The invention will be described below in connection with some design examples. The reactions are preferably carried out in a shaft furnace-like reactor, from above which a solid reducing agent is continuously supplied through e.g. a sieve with distributing and closing feed chutes or an annular feed gap in connection with the shaft furnace edge.

The pulverulent material is blown into the bottom of the reactor through a blast pipe. using an inert or reducing gas. At the same time, the hydrocarbon can be blown in and optionally also oxygen gas, preferably through the same blowpipes.

In the lower part of the shaft, which is filled with a bit-shaped reducing agent, there is a reaction space which is surrounded on all sides by said bit-shaped reducing agent. In this reduction zone, melting and reduction of A^O^ and SiO2 takes place instantaneously.

The outgoing reactor gas, which consists of a mixture of carbon monoxide and hydrogen in high concentration, can be recycled and used as a carrier gas for the plasma gas. The surplus gas can preferably be used for energy generation.

EXAMPLE 1

An experiment was carried out on a pilot^plant scale. Kyanite with a grain size of less than 2 mm is used as raw material. The "reaction room" consisted of coke. Carbon powder was used as reducing agent and washed reducing gas consisting of CO and H2 was used as carrier gas and plasma gas.

The input electrical power was 1000 kW. 3 kg of kyanite/minute was fed as raw material and as reducing agent 1.2 kg of carbon powder per minute supplied and 0.3 kg of coke per minute.

In the experiment, a total of approx. 500 kg aluminum-silicon alloy with an Al content of 62%. The average electricity consumption was approx. 11 KWh/kg aluminum-silicon alloy produced.

The experiment was carried out on a small scale and the heat loss was therefore large. With gas recovery, electricity consumption can be further reduced and heat losses are also significantly reduced in a larger plant.

EXAMPLE 2

An experiment was carried out on a pilot-plant scale. Pure quartz sand and AI2O3 with a grain size below 2 mm were used as raw materials. The "reaction room" consisted of coke. Carbon powder was used as reducing agent and washed reducing gas consisting of CO and H2- was used as carrier gas and plasma gas

The added electrical power was 1000 kW. 2 kg A1203 and

1 kg Si02/minute was added as raw material and as reducing agent 1.2 kg carbon powder was added per minute and 0.3 kg of coke per minute.
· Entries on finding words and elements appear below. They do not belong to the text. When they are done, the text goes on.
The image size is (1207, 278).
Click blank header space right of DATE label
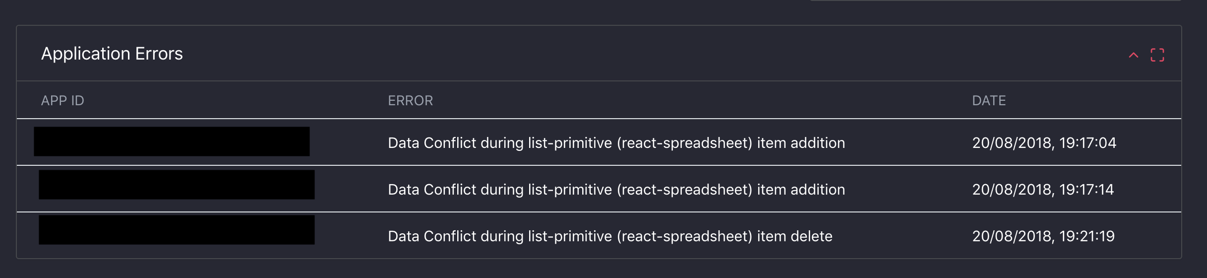point(1091,101)
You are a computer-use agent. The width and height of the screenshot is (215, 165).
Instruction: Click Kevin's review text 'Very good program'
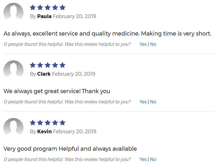[x=70, y=149]
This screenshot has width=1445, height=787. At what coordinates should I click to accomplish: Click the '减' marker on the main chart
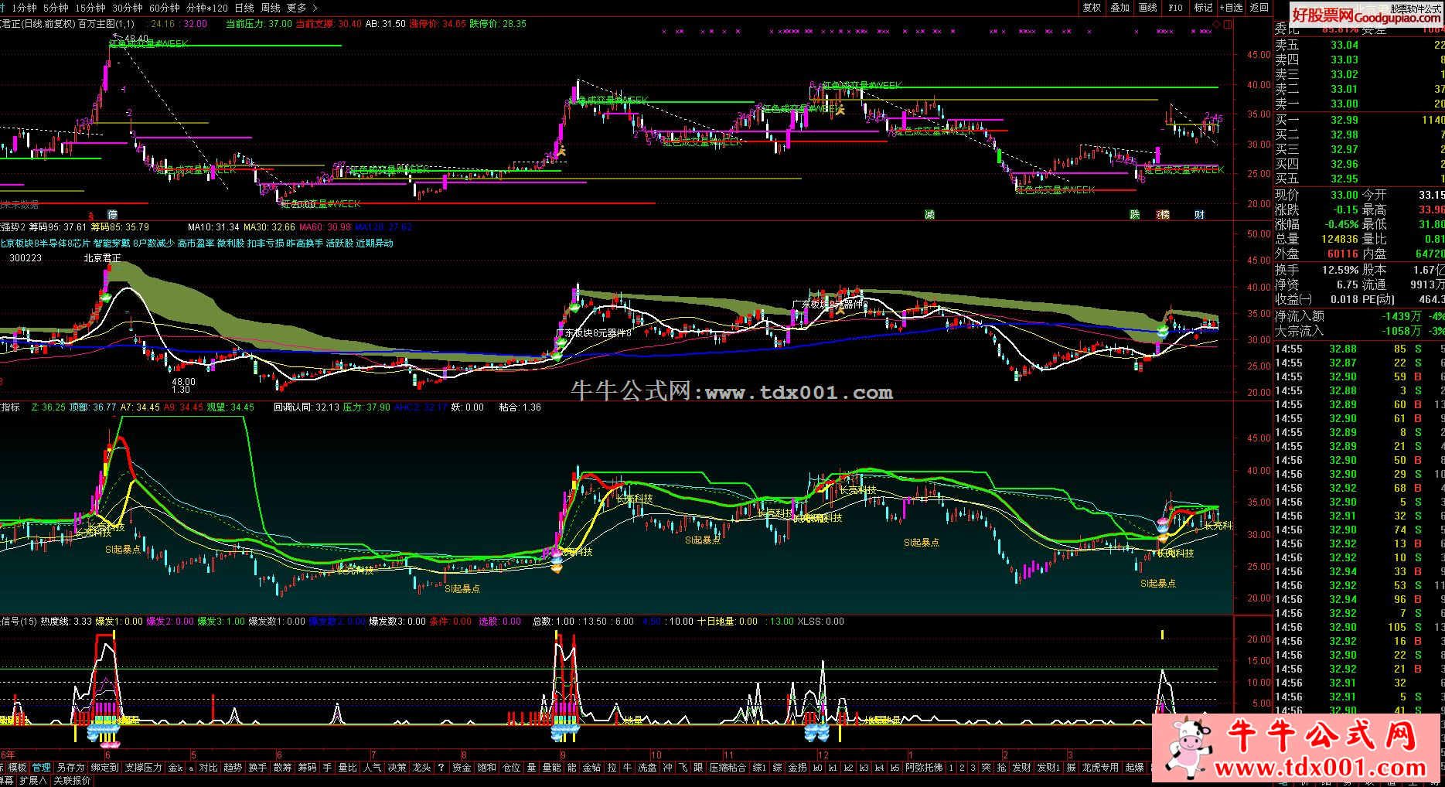click(x=929, y=214)
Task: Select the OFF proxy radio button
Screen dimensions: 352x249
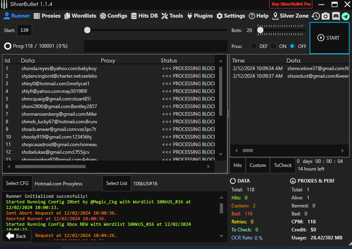Action: 292,46

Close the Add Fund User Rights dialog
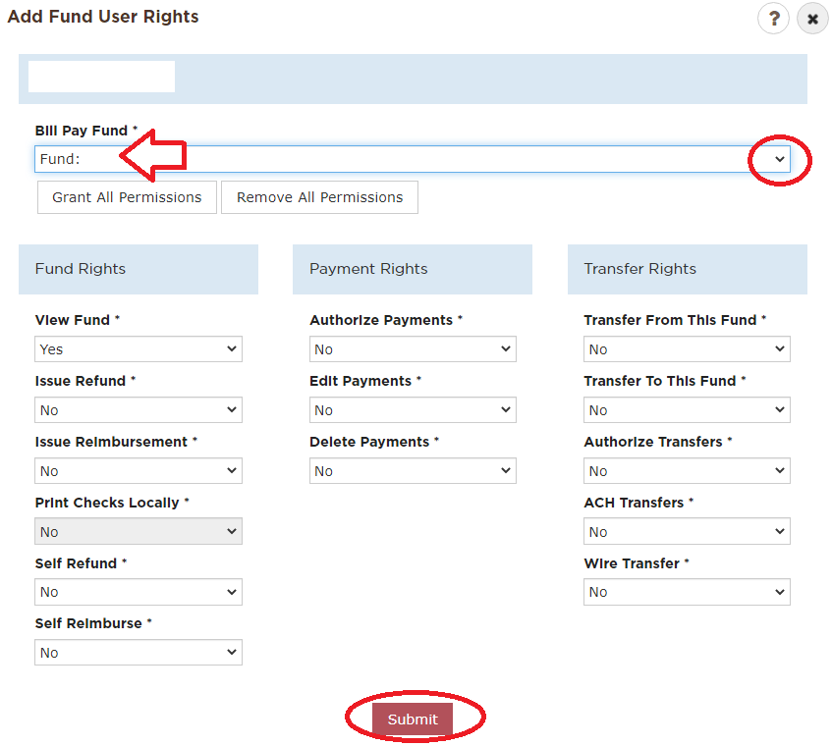point(811,19)
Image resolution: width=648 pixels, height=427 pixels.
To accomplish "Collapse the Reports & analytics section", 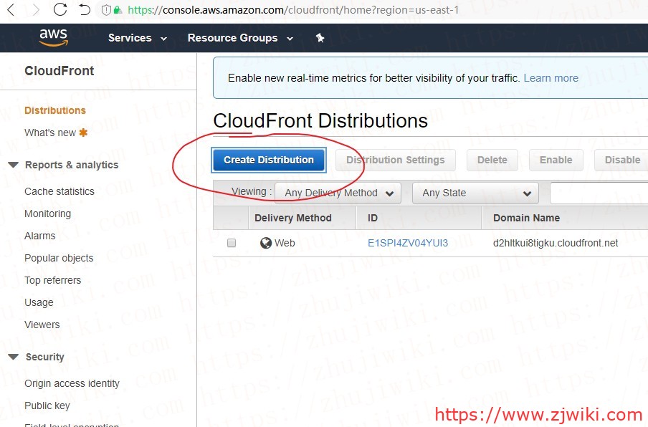I will pos(12,165).
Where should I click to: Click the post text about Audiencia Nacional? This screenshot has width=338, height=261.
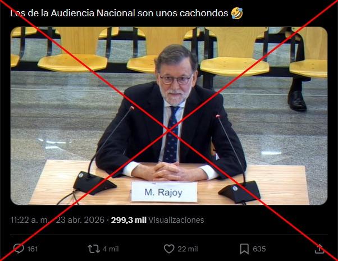tap(126, 13)
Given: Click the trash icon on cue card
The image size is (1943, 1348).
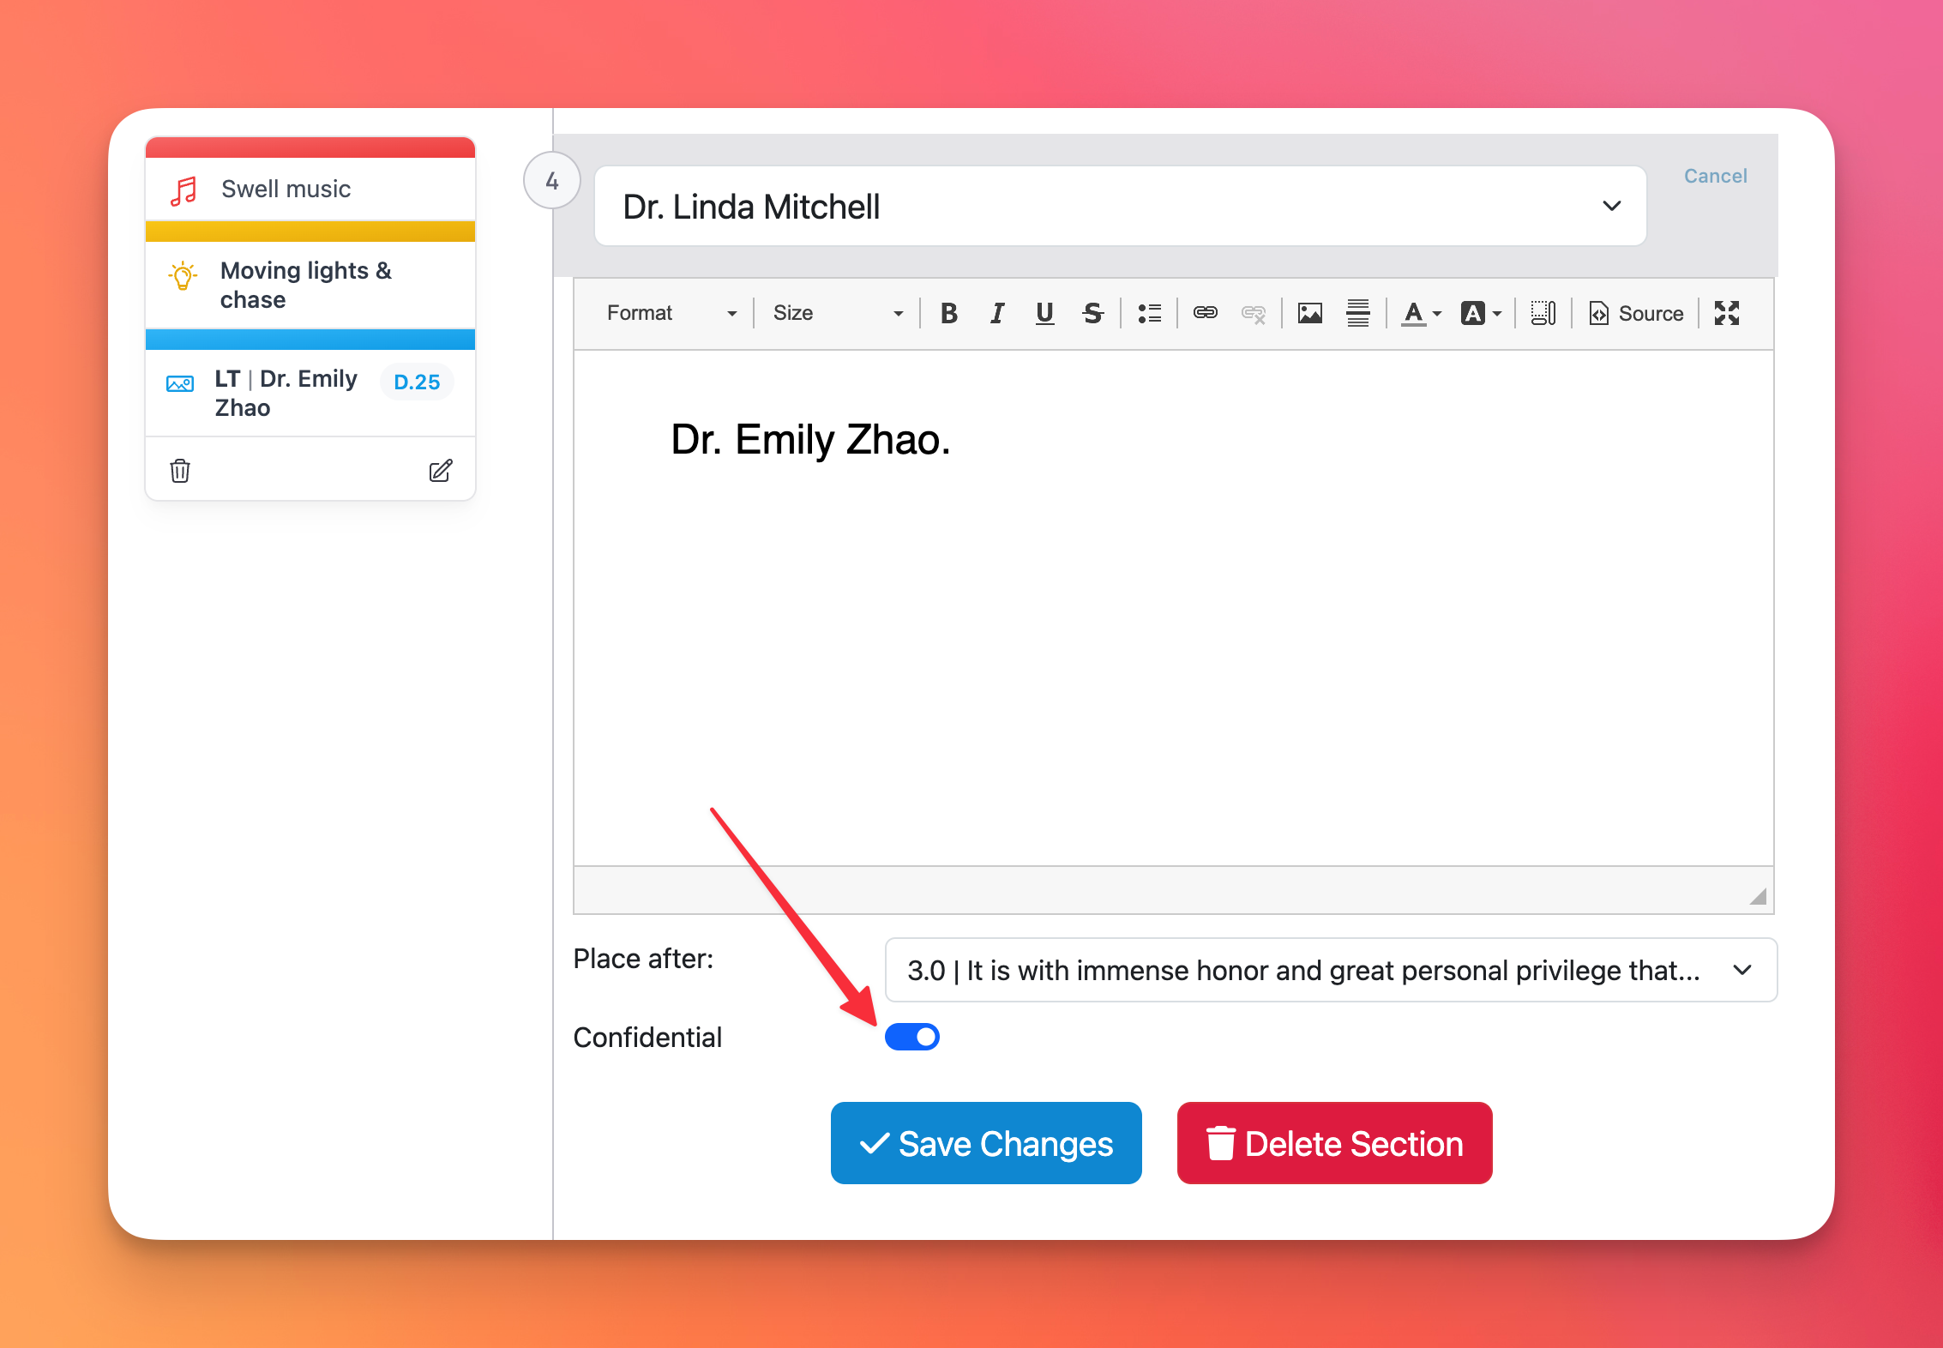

In the experiment, a total of approx. 500 kg aluminum-silicon alloy with an Al content of 62%. The average electricity consumption was approx. 11 kWh/kg aluminum-silicon alloy produced.

The experiment was carried out on a small scale, and the heat loss was therefore large. With gas recovery, electricity consumption can be further reduced and heat losses can also be significantly reduced in a larger plant.

Claims (5)

1. Process for the production of aluminum-silicon alloys from natural minerals containing aluminum oxide and silicon dioxide and carbon powder, characterized in that the natural mineral in powder form together with a reducing agent in the form of a carbon carrier is introduced into a plasma gas produced by a plasma generator with the help of a carrier gas , after which the thus heated mineral together with the reducing agent and the energy-rich plasma gas are introduced into a reaction chamber which is mainly surrounded on all sides by a solid bit-shaped reducing agent. 2. Method according to claim 1, characterized in that the natural mineral is selected from a group consisting of andalusite, kyanite, silimite, nepheline, quartz, alumina containing clay such as bauxite and mixtures of two or more of these minerals. 3. Method according to claim 1, characterized in that hydrocarbons such as natural gas, carbon powder, charcoal powder, anthracite, petroleum coke which can be purified or coke gravel are injected as the carbon carrier. 4. Method according to claim 1, characterized in that coke, charcoal, petroleum coke and/or carbon black are used as solid bit-shaped reducing agents. 5. Method according to claim 1, characterized in that process gas recycled from the reaction zone is used as a carrier gas for the plasma gas in the process.